Article by Kerry Hebden

THE Industrial Biotechnology Innovation Centre (IBioIC) has launched a new call for funded feasibility studies, with up to £150,000 (US$184,000) available for successful project proposals. The uplifted grants scheme is to reflect the rising costs of crucial early-stage research and development activities across the bioeconomy, IBioIC said. 

Established in 2014 to fulfil the aims of Scotland’s National Plan for Industrial Biotechnology, a scheme aiming for a £900m turnover in biotech cutting-edge projects by 2025, IBioIC said it is keen to support continued innovation in the face of economic challenges, and each new initiative could now qualify for a grant of up to £30,000. This is a rise from the £10,000 in funds the networking centre was offering earlier in the year. 

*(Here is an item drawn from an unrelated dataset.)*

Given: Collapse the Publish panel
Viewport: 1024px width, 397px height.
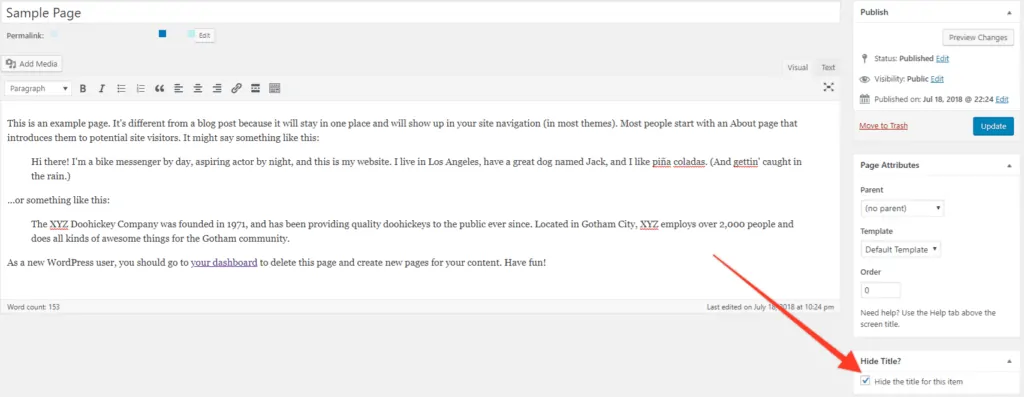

“Rising costs are causing challenges for many businesses but for those at the early stages of developing new products and processes, funding to support innovation could be the difference between the idea making it onto the market or being left behind as a pipe dream” said Liz Fletcher, director of business engagement at IBioIC. 

IBioIC has also announced a 10% increase in its funding for PhD candidates across its collaborative training partnerships, to support students with the impact of rising costs of living and inflation. This will bring it into line with other funding bodies in the sector such as UK Research and Innovation (UKRI).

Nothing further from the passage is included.